Short problem
Rewrite the items from the line with "Task: Open the 키움 team link" through the end of the items, swapping "screenshot" for "image" and changing nothing else. Leave the pictures out of your answer.

Part of a data file:
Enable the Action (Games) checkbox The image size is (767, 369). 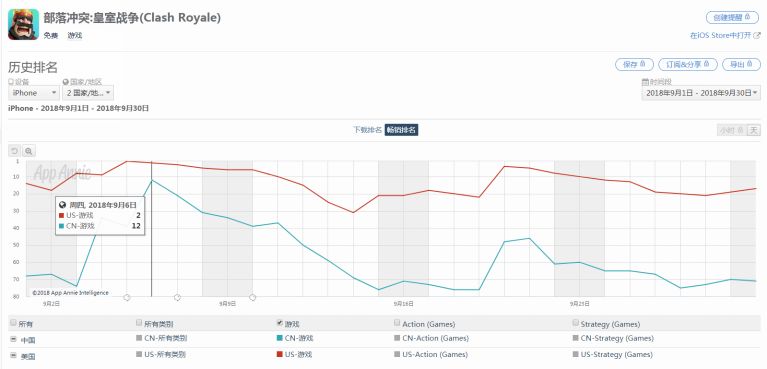click(397, 323)
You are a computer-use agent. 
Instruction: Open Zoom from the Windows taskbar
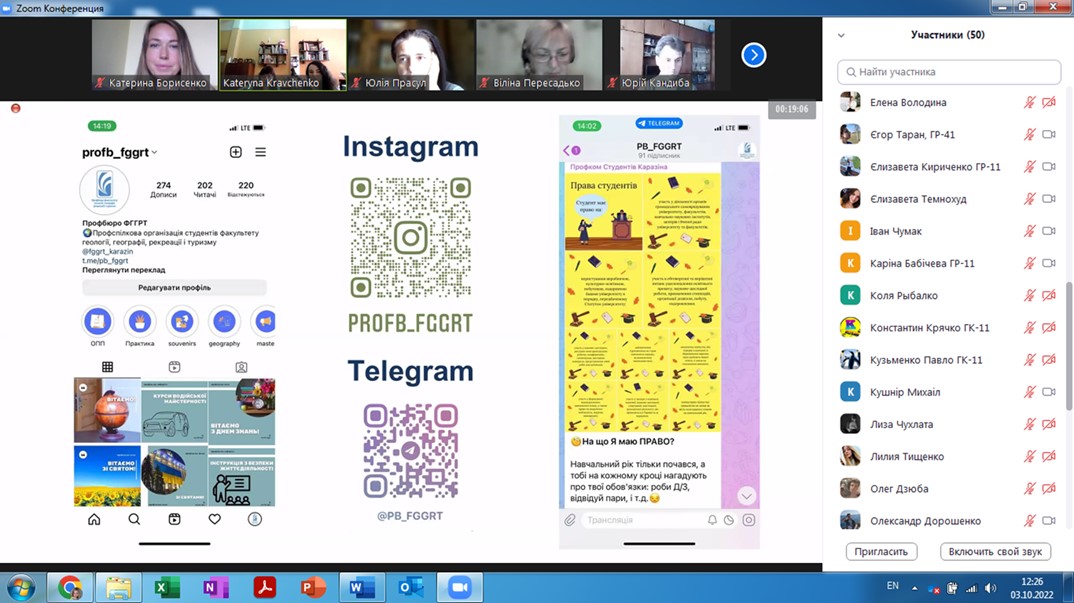pos(459,587)
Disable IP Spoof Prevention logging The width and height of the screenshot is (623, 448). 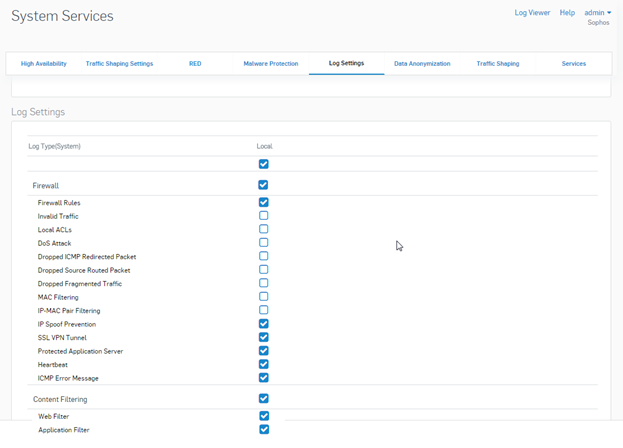264,324
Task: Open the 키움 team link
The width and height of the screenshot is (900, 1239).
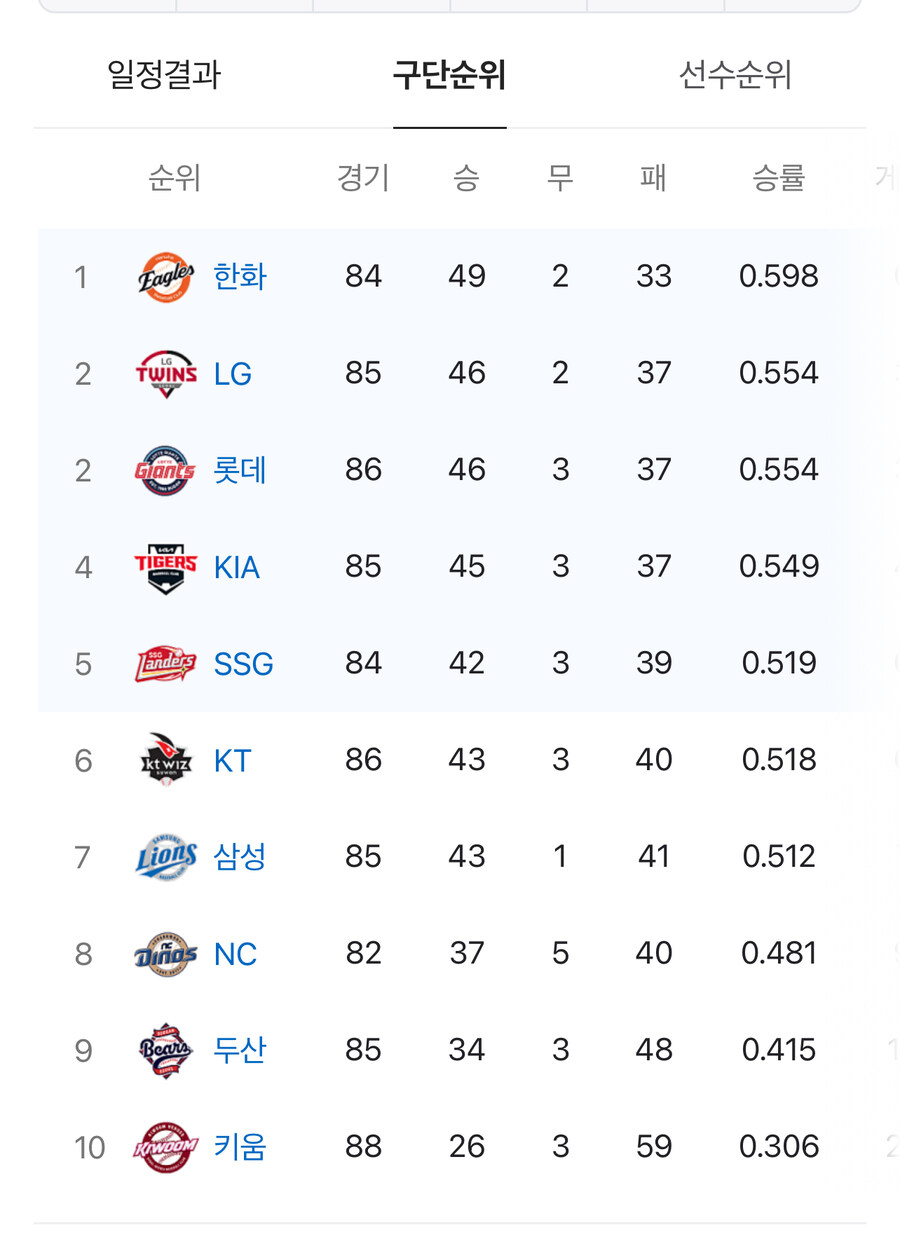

Solution to the problem
Task: Open the 키움 team link
The width and height of the image is (900, 1239).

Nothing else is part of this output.